Elaine Lee looks forward to seeing her scholarship at work for students

Making an outright gift provides some benefits that an eventual estate gift may not

Elaine Lee
Elaine Lee

Elaine and David Lee always intended to set up support funds for their alma maters through their estate plans — Elaine for Wichita State University and David for Clemson and the University of Virginia.

    But after David’s death in 2012, Elaine gave more thought to the benefits of establishing those funds now — primarily the opportunity to help craft guidelines for how the money should be used and having a chance to know scholarship recipients.

    “I was interested in knowing what kinds of students are getting these scholarships, their progress and accomplishments,” Lee said during a phone interview from her home in Woodbridge, Va. “I may not have a chance to meet them, but I can learn who they are and follow how they’re doing.”

    Lee created the Mrs. Elaine Cunningham Lee and Dr. W. David Lee Scholarship in Bioscience, an endowment that will help WSU students pursuing fields such as biology, genetics, biochemistry, bioengineering and biophysics. She also established a planned gift that will support the scholarship fund.

    Lee said she started giving the idea of an outright gift more thought after reading a Horizon article about another donor who faced the same decision — whether to make a gift through his estate plans or immediately. He chose an outright gift and was gratified by seeing the difference he was making in students’ lives.

“Wichita State provided me with an opportunity for a college education that I would not otherwise have had.”

- Elaine Lee

    A 1964 graduate of Wichita State with a bachelor’s degree in biological sciences, Lee received a scholarship all four years of college.

    “Wichita State provided me with an opportunity for a college education that I would not otherwise have had,” she said. “I want to provide this kind of support for someone else interested in getting an education in the biosciences.”

    Lee worked for a time at Wesley Medical Center in hematology, then applied for a job with the National Institutes of Health (NIH), becoming a research technologist for the Cancer Institute in Bethesda, Maryland.

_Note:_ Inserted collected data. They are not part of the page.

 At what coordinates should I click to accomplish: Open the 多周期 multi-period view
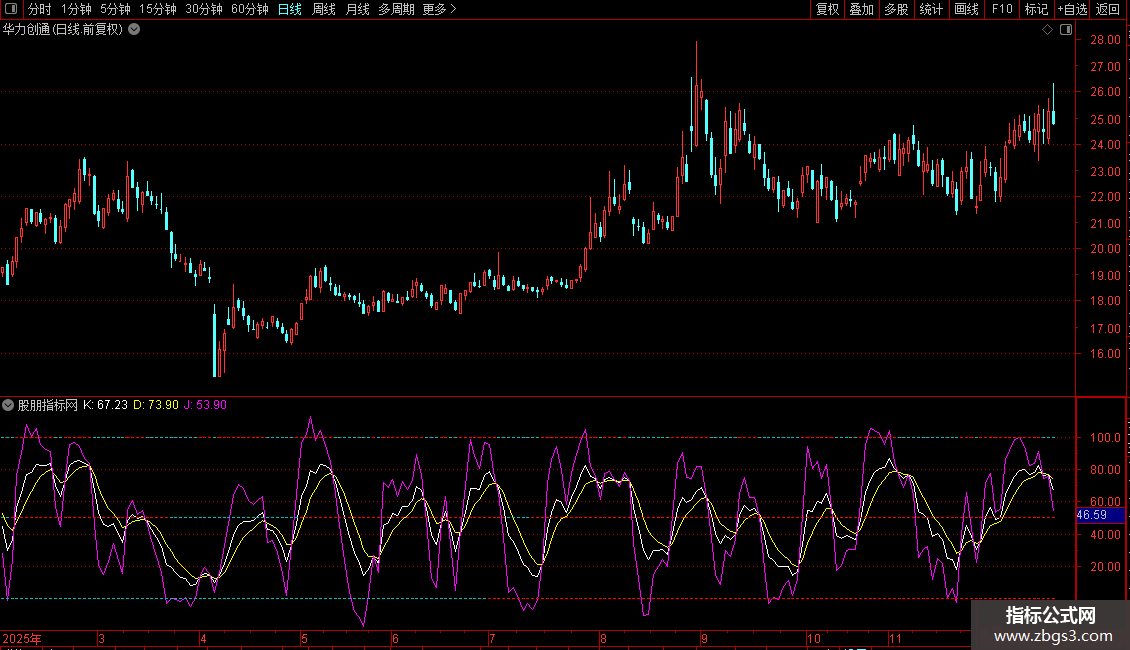coord(395,10)
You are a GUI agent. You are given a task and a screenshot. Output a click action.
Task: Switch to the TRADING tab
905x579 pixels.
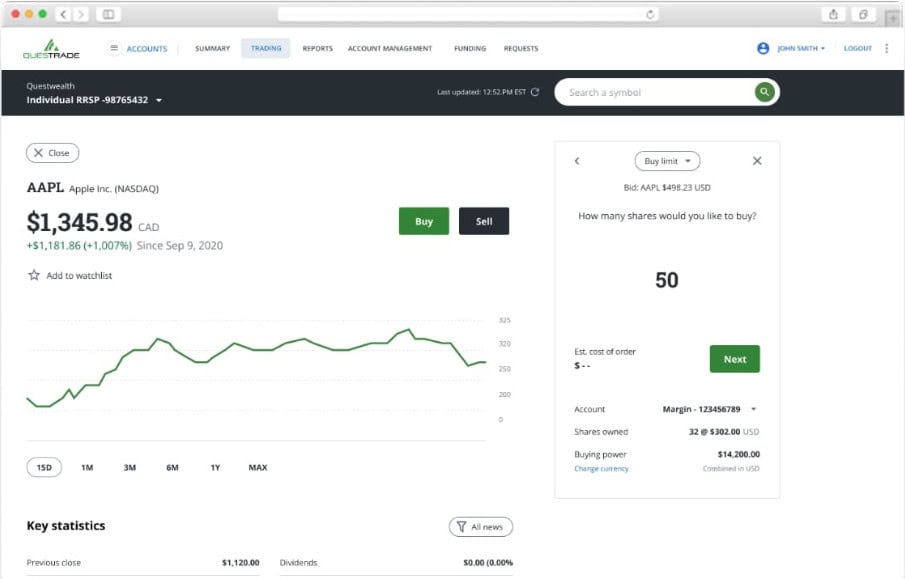point(265,47)
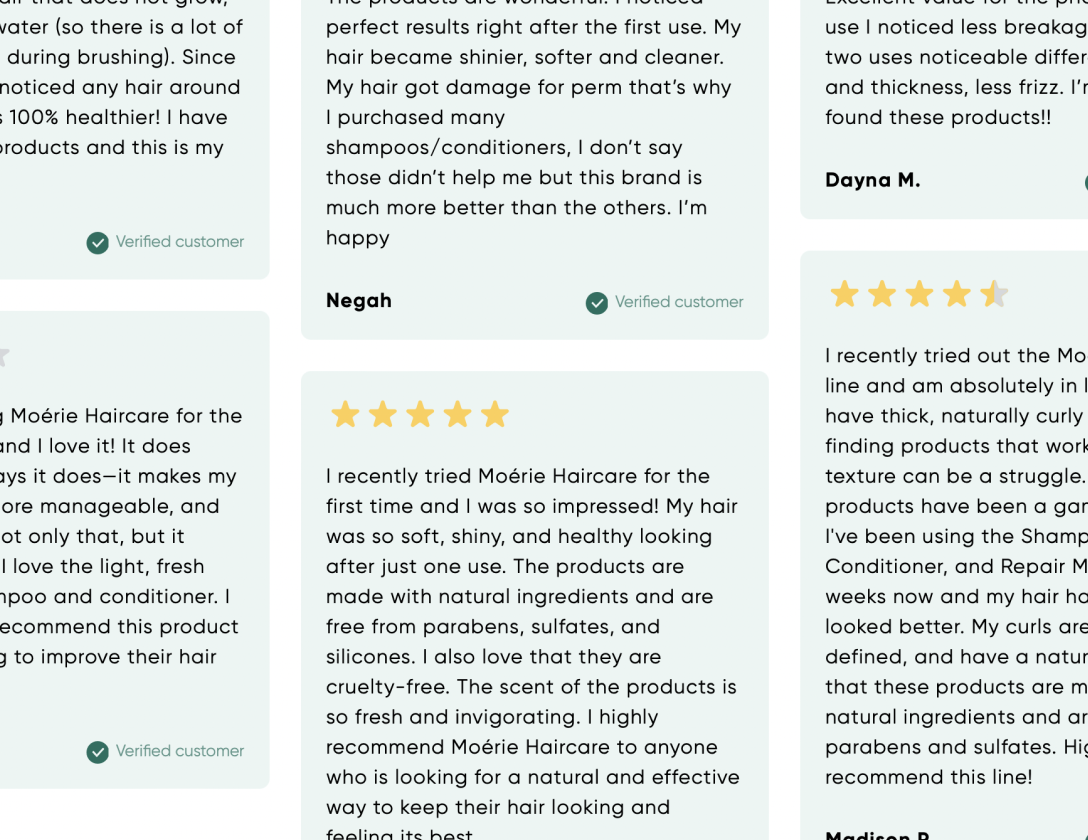Click the fourth star in the 4.5-star rating
Screen dimensions: 1088x840
click(957, 293)
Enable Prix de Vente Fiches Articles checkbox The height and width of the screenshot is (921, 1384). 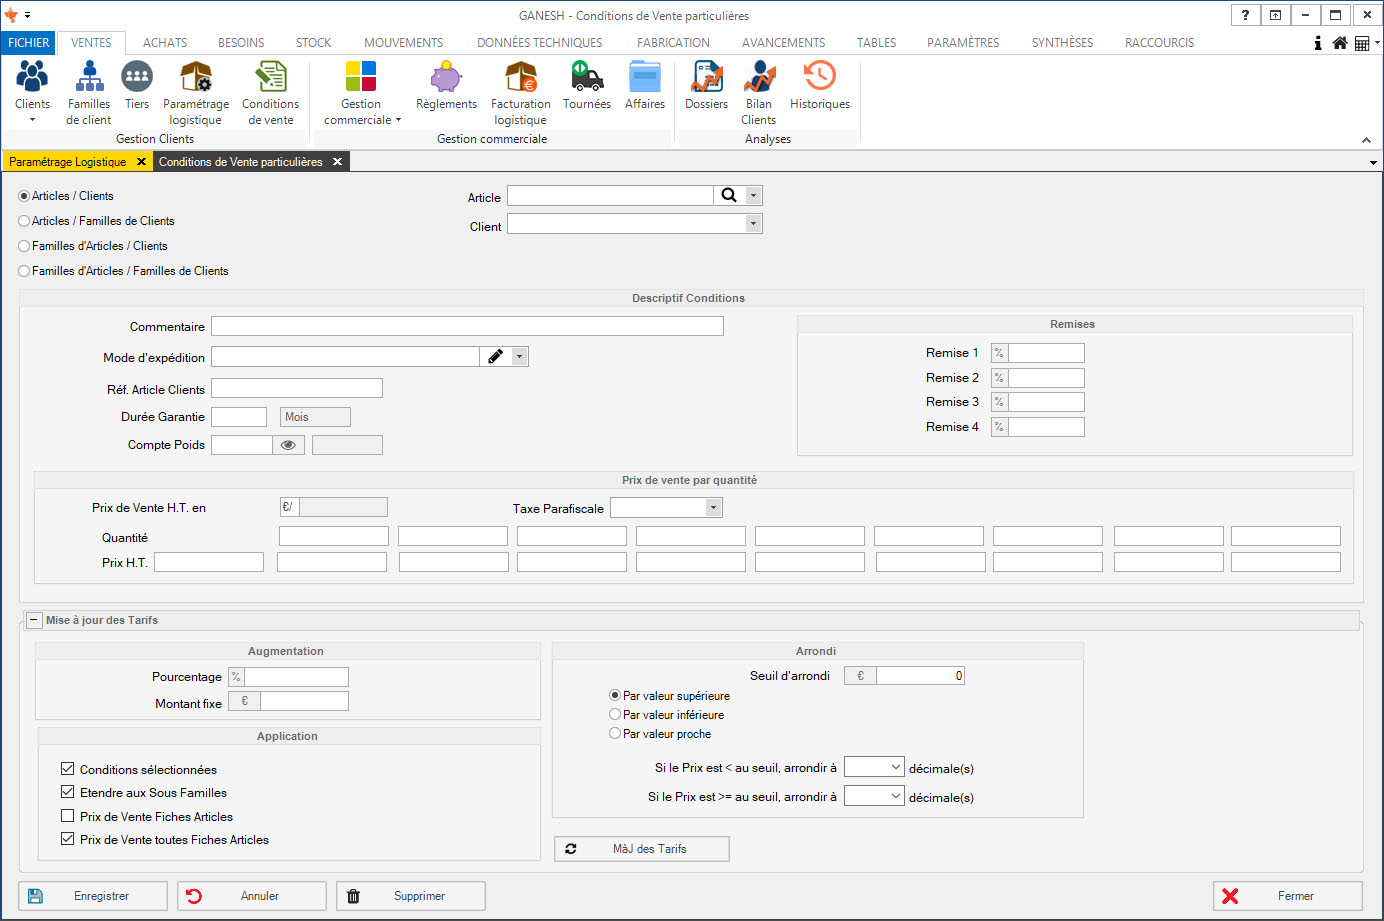click(x=68, y=816)
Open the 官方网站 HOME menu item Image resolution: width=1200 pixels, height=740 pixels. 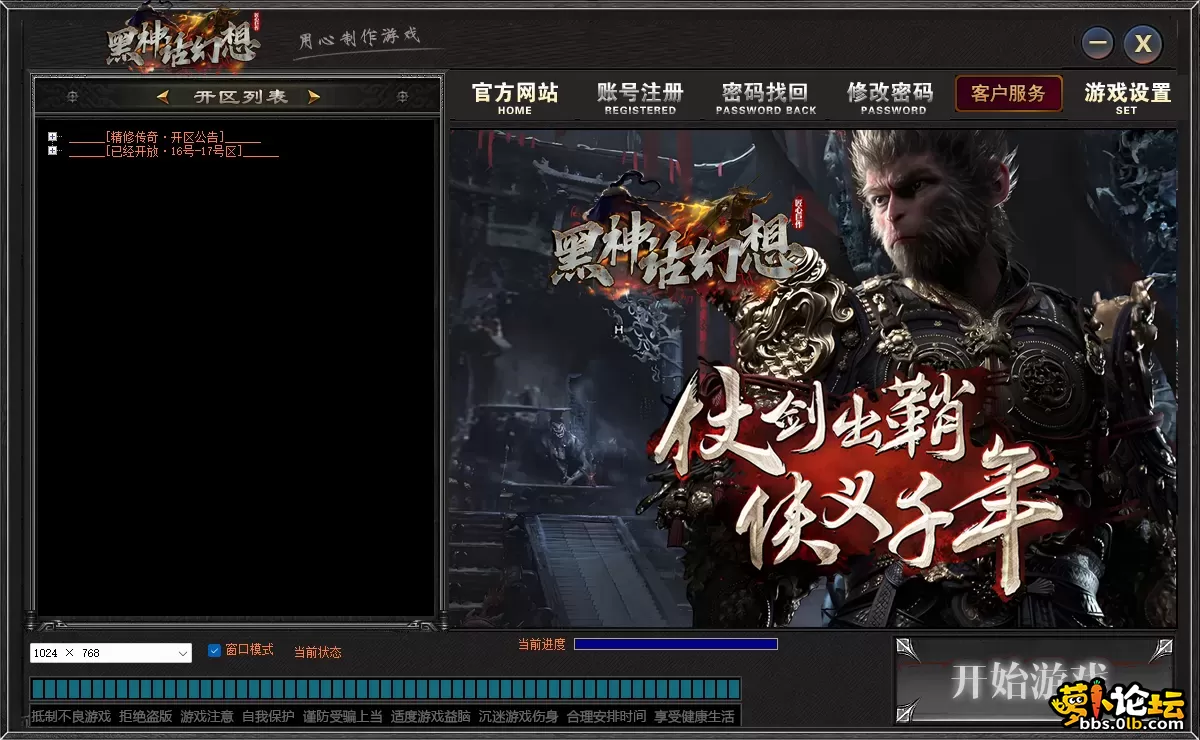tap(515, 98)
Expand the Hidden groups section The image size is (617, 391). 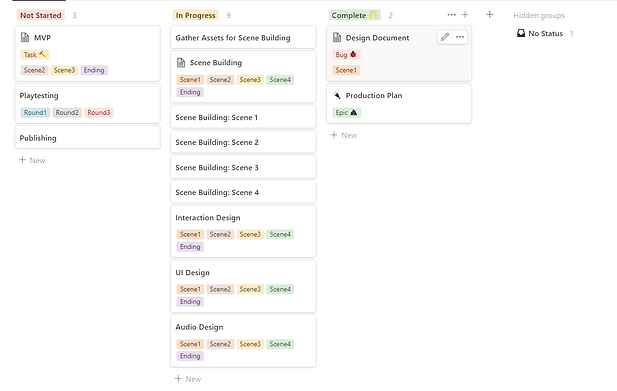[539, 15]
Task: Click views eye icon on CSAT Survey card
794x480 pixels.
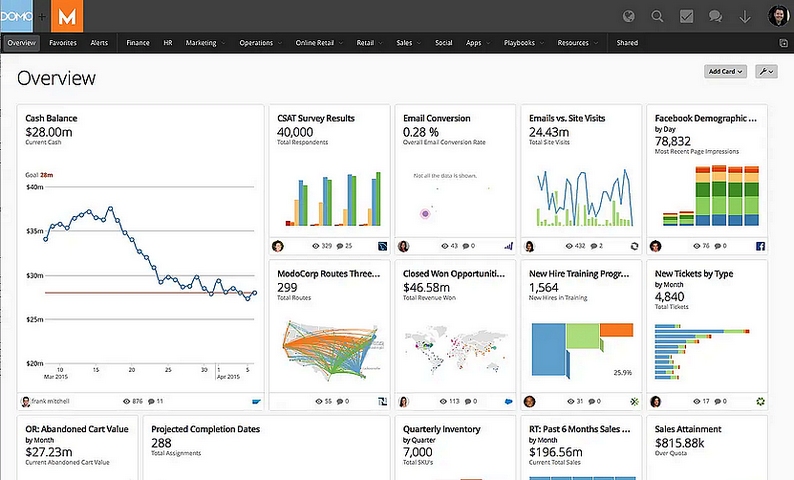Action: pyautogui.click(x=315, y=246)
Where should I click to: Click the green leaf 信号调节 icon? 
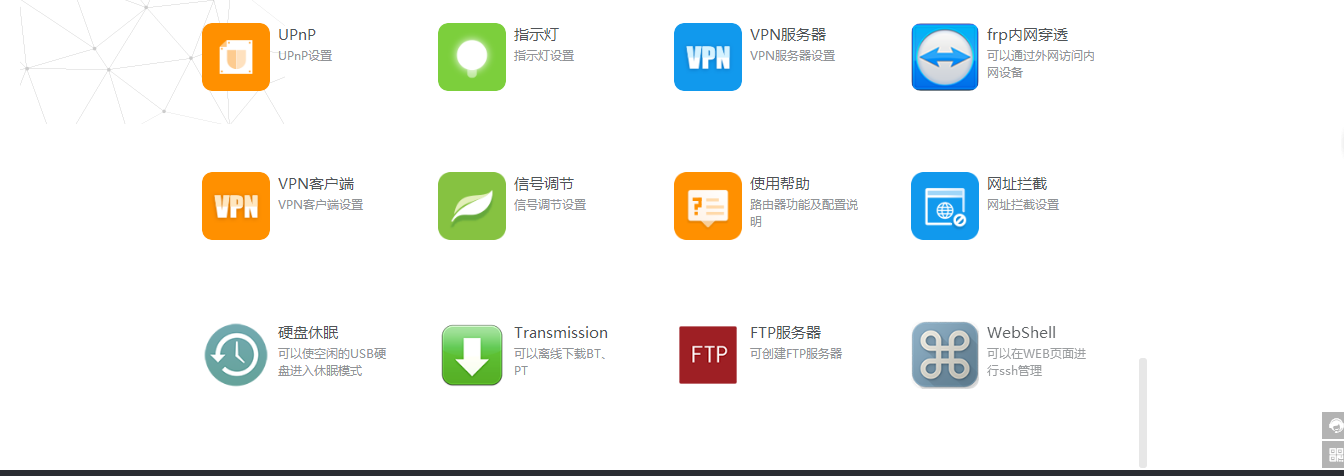click(x=472, y=206)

She and David met in Wichita while he was working for Boeing; they married in 1969. After he received his doctorate in physics from the University of Virginia, he became a research physicist for the Department of the Army at Fort Belvoir, Va.

    Lee returned to the NIH as a cytogenetic technologist, combining her training as a medical technologist with her love of genetics. In 1990, she moved to a position as a technical writer and served as a liaison for the National Cancer Institute. She and David retired in 2003.

    Through the years, Lee has kept up with news at Wichita State and regularly donates to the Annual Fund. Her decision to endow a scholarship has another benefit, Lee said. She can advise friends and family that any memorial they choose to make in her honor someday can be directed to the scholarship she created. “That would honor me and help young students at the same time.”